The G/ATOR is not a weather radar. It is not a maritime radar. It is a US Marine Corps ground-to-air system with 360-degree coverage and a range of up to 170 miles, built to detect stealth aircraft, cruise missiles, hypersonic threats, and unmanned aerial vehicles. Former Defence Force Commander Norman Dindial valued the equipment at US$50 million. The Prime Minister estimated its operating cost at US$3 million per day - paid by the United States, not Trinidad and Tobago. Northrop Grumman won a $958 million production contract for 30 of these systems in 2019, with 60 planned through 2029.
What was it doing in Tobago? That depends on when you asked, and whom.
The Story That Changed Four Times
On November 25, 2025, Prime Minister Kamla Persad-Bissessar met with General Dan Caine, Chairman of the US Joint Chiefs of Staff, in Trinidad. The meeting lasted two hours. The following day, when reports surfaced about US troops in Tobago, the Prime Minister denied the radar's existence. She said Marines were only assisting with a roadway and runway.
On November 27, she backtracked. A radar system was being installed after all - for surveillance purposes. By November 29, the PM reframed her initial denial as an "intentional omission" made for national security reasons. She said THA Chief Secretary Farley Augustine had not been informed because he is "not a member of the National Security Council."
By December 1, the explanation had shifted again. The Prime Minister said she had personally requested the radar from the US Embassy months earlier as a temporary solution for poor surveillance capabilities. The radar was for monitoring narco-trafficking "in our water and outside our waters."

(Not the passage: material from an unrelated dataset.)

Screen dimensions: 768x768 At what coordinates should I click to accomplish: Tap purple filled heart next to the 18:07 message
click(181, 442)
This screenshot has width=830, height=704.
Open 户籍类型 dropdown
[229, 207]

Defence Minister Wayne Sturge offered a third layer. He described the radar as "far superior" to any existing system and said it was needed because the Coast Guard fleet "is not what it should be." This was an implicit admission that Trinidad and Tobago's own maritime surveillance capabilities were inadequate enough to require a US Marine Corps air-defence radar to fill the gap - a system designed for battlefield air superiority, not tracking drug boats.

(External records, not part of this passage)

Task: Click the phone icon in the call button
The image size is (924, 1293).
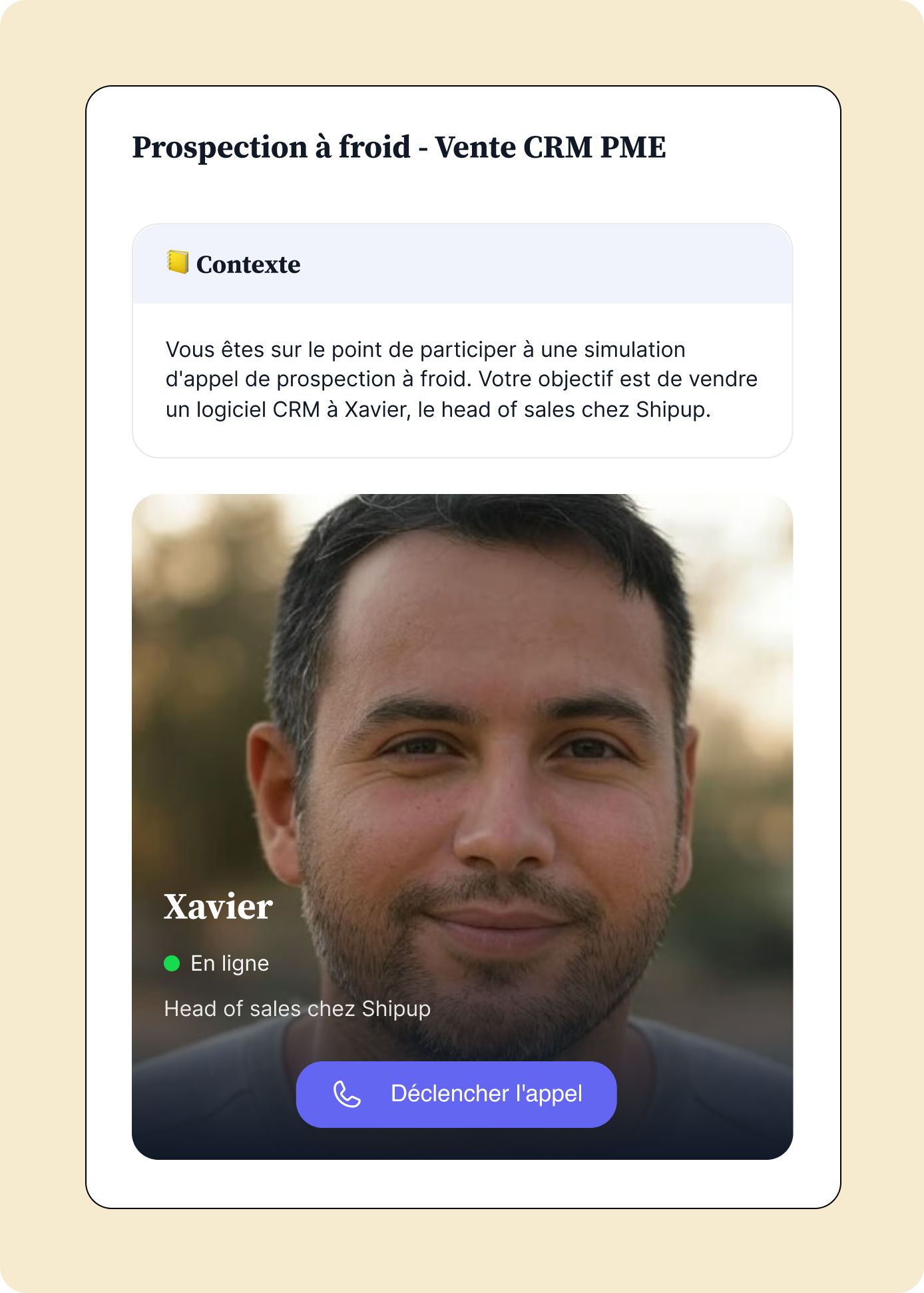Action: pyautogui.click(x=347, y=1094)
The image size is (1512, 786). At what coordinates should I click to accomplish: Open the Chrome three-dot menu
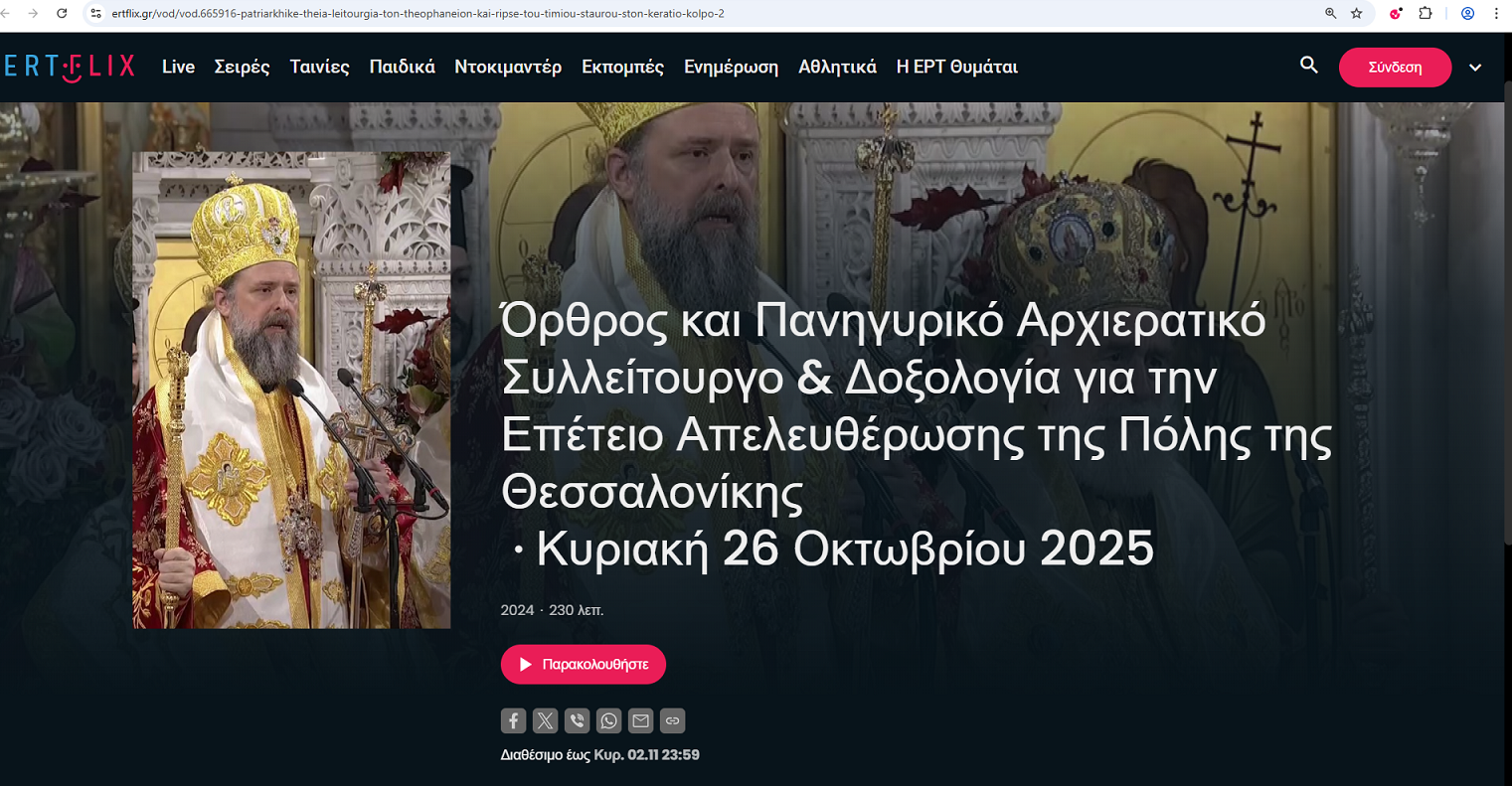[1496, 14]
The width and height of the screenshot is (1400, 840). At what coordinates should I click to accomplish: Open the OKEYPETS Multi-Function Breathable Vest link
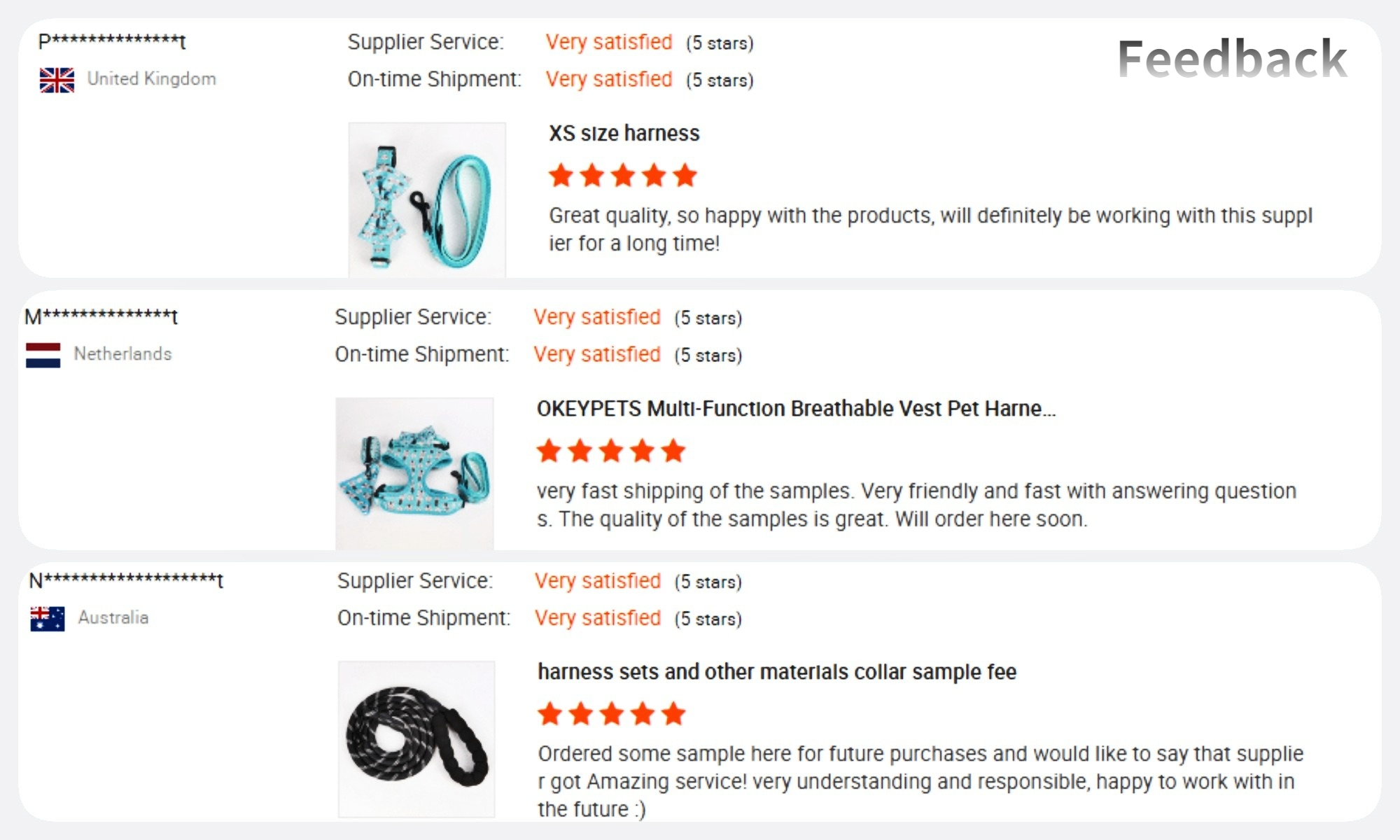795,409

Then came the statement that reframed everything.
The Venezuela Confirmation
On December 4, 2025, US Mass Communication Specialist 2nd Class Natasha Chevalier Losada stated on AFN Guantanamo Bay - the US military's official broadcast service at the naval base - that "American military forces have installed an AN/TPS-80 G/ATOR system in Trinidad and Tobago." She added that the system "primarily functions as aerial surveillance but officials say it can be used in US conflict with Venezuela." She noted that Tobago is "approximately 70 miles from Venezuela's Paria peninsula."

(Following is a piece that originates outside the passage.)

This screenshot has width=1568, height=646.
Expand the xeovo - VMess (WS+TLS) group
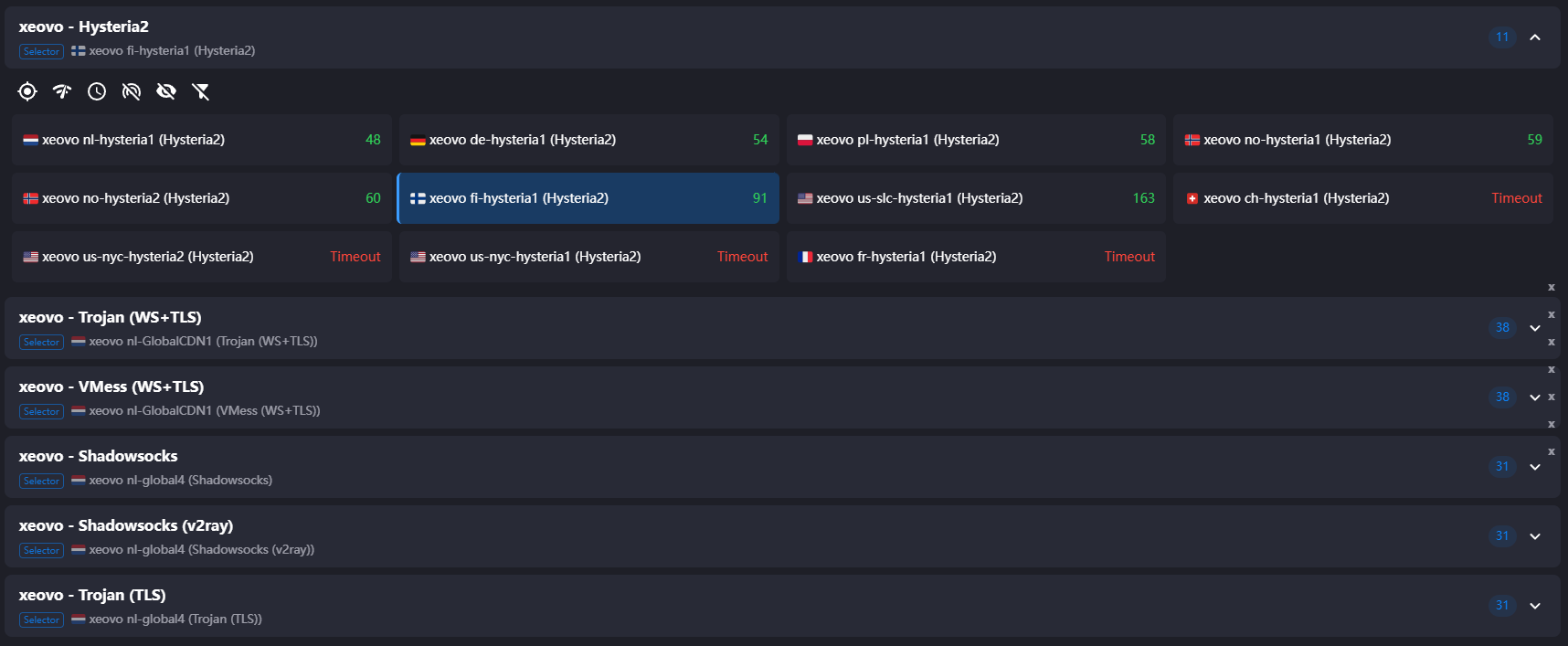point(1535,397)
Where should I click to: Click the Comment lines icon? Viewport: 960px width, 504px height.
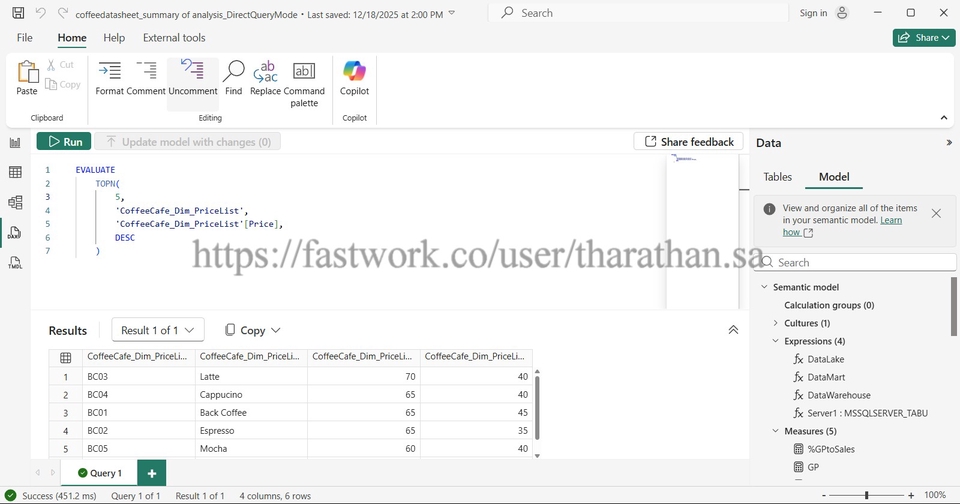[x=146, y=72]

This was not a leak. It was a prepared statement by a US military communications officer on an official broadcast channel. The Guardian reported the statement on December 9.
The radar deployment fits within the most dramatic pro-US alignment in modern Trinidad and Tobago history. In March 2026, PM Persad-Bissessar signed the Americas Counter-Cartel Coalition at Trump National Doral in Miami and received Trump's signing pen. Venezuela declared Persad-Bissessar persona non grata. The radar, the Doral Charter, Operation Southern Spear, and the granting of transit rights to US military aircraft amount to a foreign policy pivot that no previous Trinidad and Tobago government has attempted at this scale.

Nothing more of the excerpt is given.